Bolden was kind. On an early Tuesday afternoon, folks who worked night were sleep and those who worked day were gone. Those who didn't work at all were gone, too, looking for it. Singer's was a lot more chill these days. People didn't hang out in the yards like they used to. Many had left, gone on up north or farther down south where it was building up, too. The number of empty plots was more than it had been when the Redvines first arrived. White families came in, temporarily, during travel. There was no crowd to see this latest visit of policemen come down to his crook of the world.

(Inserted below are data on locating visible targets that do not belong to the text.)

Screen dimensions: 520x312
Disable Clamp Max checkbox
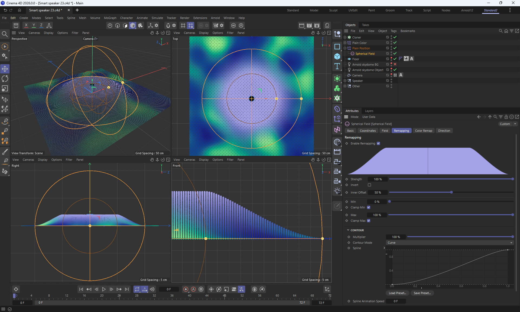(369, 221)
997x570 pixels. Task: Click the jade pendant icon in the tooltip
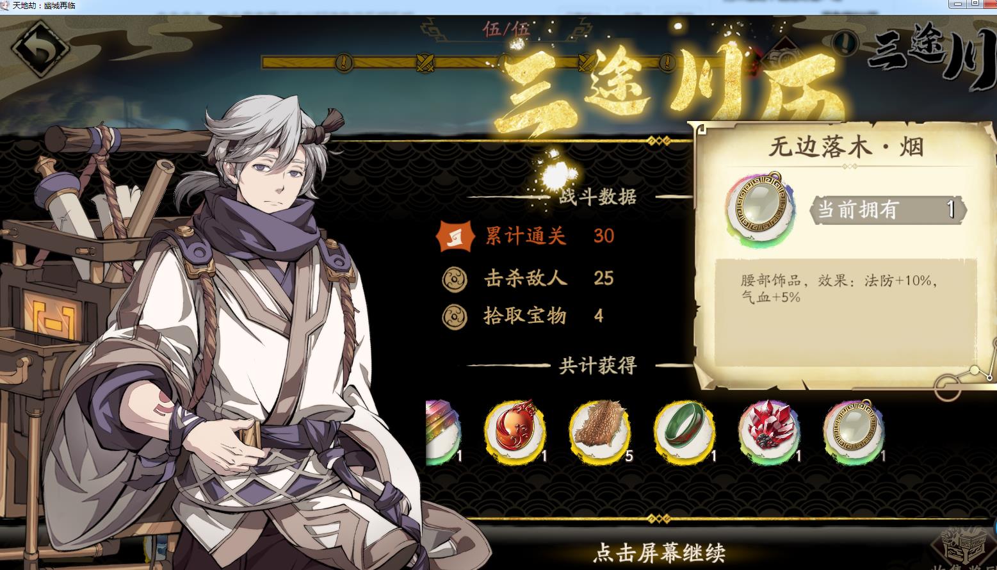[x=761, y=209]
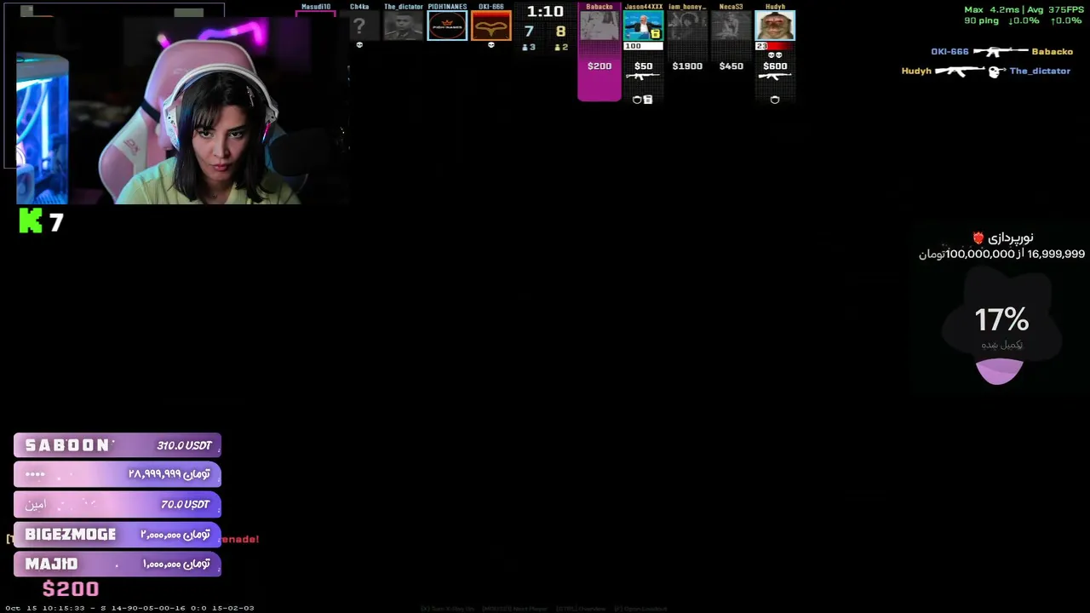1090x613 pixels.
Task: Click the BIGEZMOGE donation entry
Action: pyautogui.click(x=118, y=534)
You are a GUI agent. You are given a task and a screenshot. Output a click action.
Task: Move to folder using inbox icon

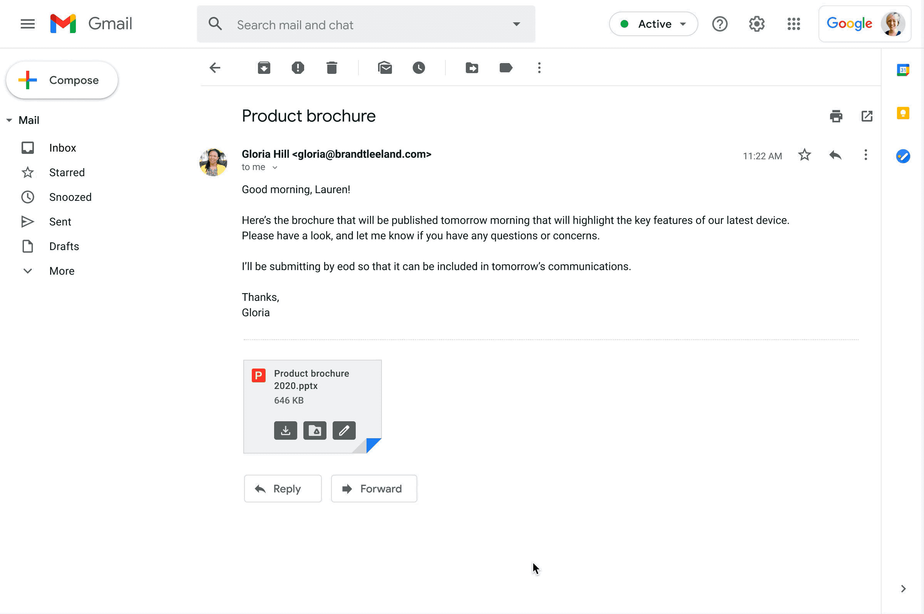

Bolden laughed. Redvine came down the steps and fixed up his pants. In the past, he and men had leaned on the Malibu or sat in the lawn chairs Bev propped up. But he sold the chairs to a mother giving her daughter a graduation shindig. The Malibu was gone. Only ladies sat on blankets in the grass. Redvine started to walk to the skinny path in between trailers, away from his wife's ears. Bolden followed him. They walked along just thinking, past where the Longwoods' fig and peach trees were trying to grow back, into the direction of the well.

“Where you wanna begin?” Redvine finally asked.

“At how this should end,” Bolden said.

“Well, you tell me.”

“Your girl draw a lot of commotion to her, it seems. I was just wondering how alone in that she was. It's been on my mind.”

“Solemn been dramatic since the day she was born,” Redvine answered. “She made us think she was a boy until she was damn near born. She had my wife hollering so bad. That girl had the nerve to try to push out with her bottom.”

“And then she grow up to wind up in the middle of the road by herself in the middle of the nights, and dropping out of school, running loose in festivals or parades until somebody get struck by lighting, breaking into homes her daddy sells the stuff off of. That's a bit more exciting life than most gals like her.”

“And daddies like me. I ain't appreciated all the trouble either, sir.”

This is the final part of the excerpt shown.